Personal information
- Full name: Maryan Ivanovych Plakhetko
- Date of birth: 1 March 1945
- Place of birth: Nyzhankovychi, Ukrainian SSR
- Date of death: 22 February 2020 (aged 74)
- Place of death: Moscow, Russia
- Position: Defender

Senior career*
- Years: Team / Apps / (Gls)
- 1965: SKA Lviv / 69 / (3)
- 1968–1974: CSKA Moscow / 125 / (4)

International career
- 1968–1971: USSR / 2 / (0)

Managerial career
- 1983: CSKA Moscow (sports director)
- 1986—1987: CSKA Moscow (sports director)
- 1997—1998: FC Torpedo Moscow (sports director)
- 2001: CSKA Moscow (sports director)

= Maryan Plakhetko =

Ukrainian and Soviet footballer (1945–2020)
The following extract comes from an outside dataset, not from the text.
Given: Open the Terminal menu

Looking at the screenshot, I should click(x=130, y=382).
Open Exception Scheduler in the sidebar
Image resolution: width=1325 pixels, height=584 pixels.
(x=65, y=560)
Maryan Ivanovych Plakhetko (Мар'ян Іванович Плахетко, Марьян Иванович Плахетко; 1 March 1945 – 22 February 2020) was a Ukrainian and Soviet footballer.

==Honours==
- Soviet Top League winner: 1970.

==International career==
Plakhetko made his debut for USSR on 16 June 1968 in a friendly match against Austria.

==Family==
His son Andrei played in CSKA 2, and other Moscow teams. Since 2000, he has been coach of the Sports School of CSKA Moscow.